GOAL OF THE EXERCISE. Could you set down exactly the lines of the data below, starting at the one that holds "Switch to the Przekr. XY tab" and ending at the one that holds "Switch to details", both included, and only those?

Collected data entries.
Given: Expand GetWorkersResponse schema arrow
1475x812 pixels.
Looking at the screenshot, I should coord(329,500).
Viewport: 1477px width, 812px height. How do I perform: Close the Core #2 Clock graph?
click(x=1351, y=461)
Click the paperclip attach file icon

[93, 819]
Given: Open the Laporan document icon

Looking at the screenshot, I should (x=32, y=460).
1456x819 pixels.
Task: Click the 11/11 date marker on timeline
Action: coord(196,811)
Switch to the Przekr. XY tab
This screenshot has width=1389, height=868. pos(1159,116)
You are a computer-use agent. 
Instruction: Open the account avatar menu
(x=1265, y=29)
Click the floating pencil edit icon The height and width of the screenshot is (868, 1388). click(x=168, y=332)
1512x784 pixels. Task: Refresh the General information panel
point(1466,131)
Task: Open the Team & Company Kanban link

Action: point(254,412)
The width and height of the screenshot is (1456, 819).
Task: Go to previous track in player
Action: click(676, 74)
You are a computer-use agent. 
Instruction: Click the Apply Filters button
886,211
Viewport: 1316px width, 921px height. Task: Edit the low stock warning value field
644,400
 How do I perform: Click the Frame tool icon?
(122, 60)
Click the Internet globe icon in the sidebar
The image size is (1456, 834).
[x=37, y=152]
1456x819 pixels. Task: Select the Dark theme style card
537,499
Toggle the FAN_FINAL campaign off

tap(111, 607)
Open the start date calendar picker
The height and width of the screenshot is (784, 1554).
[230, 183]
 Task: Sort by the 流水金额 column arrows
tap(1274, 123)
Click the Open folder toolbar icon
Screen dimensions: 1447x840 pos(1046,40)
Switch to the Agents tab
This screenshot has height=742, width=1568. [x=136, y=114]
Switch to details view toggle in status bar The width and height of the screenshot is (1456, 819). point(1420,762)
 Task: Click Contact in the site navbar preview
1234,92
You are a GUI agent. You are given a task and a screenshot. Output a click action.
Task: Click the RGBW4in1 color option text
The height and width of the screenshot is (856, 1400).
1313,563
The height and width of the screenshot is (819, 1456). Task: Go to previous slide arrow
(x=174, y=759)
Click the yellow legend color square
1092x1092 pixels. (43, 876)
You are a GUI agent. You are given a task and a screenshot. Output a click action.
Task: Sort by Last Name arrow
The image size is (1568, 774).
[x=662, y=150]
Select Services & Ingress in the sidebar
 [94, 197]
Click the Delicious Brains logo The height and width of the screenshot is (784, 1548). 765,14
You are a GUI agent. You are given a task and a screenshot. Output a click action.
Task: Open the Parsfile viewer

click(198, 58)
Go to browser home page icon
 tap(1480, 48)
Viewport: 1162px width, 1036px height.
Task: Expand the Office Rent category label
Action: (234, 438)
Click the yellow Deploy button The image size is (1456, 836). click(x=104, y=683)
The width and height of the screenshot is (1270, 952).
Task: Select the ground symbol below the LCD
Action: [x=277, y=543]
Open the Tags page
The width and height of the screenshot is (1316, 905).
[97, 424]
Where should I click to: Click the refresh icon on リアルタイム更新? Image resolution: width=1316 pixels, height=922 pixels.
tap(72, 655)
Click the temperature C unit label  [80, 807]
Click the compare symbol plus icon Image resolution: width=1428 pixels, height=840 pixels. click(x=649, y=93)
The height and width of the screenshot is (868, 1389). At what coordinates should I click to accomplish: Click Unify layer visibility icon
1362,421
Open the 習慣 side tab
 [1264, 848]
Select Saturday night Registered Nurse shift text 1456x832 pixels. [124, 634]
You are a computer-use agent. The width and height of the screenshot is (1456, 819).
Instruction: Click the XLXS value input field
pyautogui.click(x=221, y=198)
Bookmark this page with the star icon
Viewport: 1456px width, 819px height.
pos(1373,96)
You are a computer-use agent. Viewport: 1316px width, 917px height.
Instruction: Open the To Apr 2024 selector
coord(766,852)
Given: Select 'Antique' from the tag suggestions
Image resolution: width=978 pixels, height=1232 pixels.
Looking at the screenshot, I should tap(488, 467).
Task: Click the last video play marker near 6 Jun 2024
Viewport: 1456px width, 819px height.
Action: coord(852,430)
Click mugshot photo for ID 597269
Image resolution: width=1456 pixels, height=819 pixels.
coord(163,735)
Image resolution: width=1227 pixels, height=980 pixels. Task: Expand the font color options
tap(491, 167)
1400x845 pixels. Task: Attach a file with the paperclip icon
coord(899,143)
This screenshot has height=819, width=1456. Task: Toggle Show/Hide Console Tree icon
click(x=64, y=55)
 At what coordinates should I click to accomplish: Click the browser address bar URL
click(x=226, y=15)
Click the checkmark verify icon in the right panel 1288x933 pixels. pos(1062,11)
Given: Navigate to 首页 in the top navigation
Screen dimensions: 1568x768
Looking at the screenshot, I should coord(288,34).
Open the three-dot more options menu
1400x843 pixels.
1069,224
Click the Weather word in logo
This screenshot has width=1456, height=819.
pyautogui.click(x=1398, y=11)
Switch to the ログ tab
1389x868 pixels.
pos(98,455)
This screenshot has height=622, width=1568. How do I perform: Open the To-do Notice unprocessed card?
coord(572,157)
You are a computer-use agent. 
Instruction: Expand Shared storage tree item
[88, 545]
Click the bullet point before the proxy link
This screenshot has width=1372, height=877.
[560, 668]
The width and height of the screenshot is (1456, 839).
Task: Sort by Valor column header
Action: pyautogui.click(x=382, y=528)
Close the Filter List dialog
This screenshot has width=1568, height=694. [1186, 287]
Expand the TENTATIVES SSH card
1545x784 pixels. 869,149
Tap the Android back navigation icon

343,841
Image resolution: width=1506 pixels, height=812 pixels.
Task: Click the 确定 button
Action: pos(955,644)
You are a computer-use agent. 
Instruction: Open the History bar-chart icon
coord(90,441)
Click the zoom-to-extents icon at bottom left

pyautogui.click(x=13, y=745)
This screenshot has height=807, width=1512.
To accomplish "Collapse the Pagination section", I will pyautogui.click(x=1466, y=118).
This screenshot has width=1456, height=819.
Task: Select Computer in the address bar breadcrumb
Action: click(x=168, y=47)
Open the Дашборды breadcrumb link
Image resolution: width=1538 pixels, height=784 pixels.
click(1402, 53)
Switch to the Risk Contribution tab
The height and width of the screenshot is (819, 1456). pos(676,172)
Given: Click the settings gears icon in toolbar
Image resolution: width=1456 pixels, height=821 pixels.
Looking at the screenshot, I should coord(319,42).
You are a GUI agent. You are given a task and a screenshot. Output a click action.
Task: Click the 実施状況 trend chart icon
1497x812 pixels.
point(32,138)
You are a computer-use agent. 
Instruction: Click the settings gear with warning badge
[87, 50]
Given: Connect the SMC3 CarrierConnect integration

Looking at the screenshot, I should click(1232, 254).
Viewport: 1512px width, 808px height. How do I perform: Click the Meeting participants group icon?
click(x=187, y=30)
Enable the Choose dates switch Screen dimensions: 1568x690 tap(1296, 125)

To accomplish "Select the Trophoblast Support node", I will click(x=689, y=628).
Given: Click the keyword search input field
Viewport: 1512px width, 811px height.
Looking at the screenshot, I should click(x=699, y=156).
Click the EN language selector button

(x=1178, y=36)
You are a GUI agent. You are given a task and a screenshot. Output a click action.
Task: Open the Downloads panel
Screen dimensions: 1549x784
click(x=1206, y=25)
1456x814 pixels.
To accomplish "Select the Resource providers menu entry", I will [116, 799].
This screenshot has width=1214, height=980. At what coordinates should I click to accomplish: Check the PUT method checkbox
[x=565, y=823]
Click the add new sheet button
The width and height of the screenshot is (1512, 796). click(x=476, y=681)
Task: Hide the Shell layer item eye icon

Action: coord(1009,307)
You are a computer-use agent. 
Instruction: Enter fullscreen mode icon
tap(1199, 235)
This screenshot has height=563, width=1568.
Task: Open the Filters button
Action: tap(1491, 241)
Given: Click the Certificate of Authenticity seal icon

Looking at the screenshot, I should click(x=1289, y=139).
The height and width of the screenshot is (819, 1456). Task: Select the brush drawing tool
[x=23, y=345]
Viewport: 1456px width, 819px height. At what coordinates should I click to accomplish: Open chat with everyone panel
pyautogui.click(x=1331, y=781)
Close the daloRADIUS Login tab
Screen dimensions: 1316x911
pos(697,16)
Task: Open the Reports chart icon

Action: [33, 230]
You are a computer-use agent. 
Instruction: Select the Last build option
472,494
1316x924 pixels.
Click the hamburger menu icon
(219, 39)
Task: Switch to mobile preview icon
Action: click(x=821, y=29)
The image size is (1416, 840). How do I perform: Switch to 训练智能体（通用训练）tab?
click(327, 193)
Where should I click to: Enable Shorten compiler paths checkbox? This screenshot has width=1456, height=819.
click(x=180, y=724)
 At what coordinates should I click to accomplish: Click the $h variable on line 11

ANSWER AREA.
Switch to the Przekr. XY tab
This screenshot has width=1389, height=868. pos(1159,116)
You are a computer-use agent. 
Instruction: Open the account avatar menu
(x=1265, y=29)
Click the floating pencil edit icon The height and width of the screenshot is (868, 1388). click(x=168, y=332)
1512x784 pixels. Task: Refresh the General information panel
point(1466,131)
Task: Open the Team & Company Kanban link

Action: point(254,412)
The width and height of the screenshot is (1456, 819).
Task: Go to previous track in player
Action: click(676, 74)
You are a computer-use agent. 
Instruction: Click the Apply Filters button
886,211
Viewport: 1316px width, 921px height. Task: Edit the low stock warning value field
644,400
 How do I perform: Click the Frame tool icon?
(122, 60)
Click the Internet globe icon in the sidebar
The image size is (1456, 834).
[x=37, y=152]
1456x819 pixels. Task: Select the Dark theme style card
537,499
Toggle the FAN_FINAL campaign off

tap(111, 607)
Open the start date calendar picker
The height and width of the screenshot is (784, 1554).
[230, 183]
 Task: Sort by the 流水金额 column arrows
tap(1274, 123)
Click the Open folder toolbar icon
Screen dimensions: 1447x840 pos(1046,40)
Switch to the Agents tab
This screenshot has height=742, width=1568. [x=136, y=114]
Switch to details view toggle in status bar The width and height of the screenshot is (1456, 819). point(1420,762)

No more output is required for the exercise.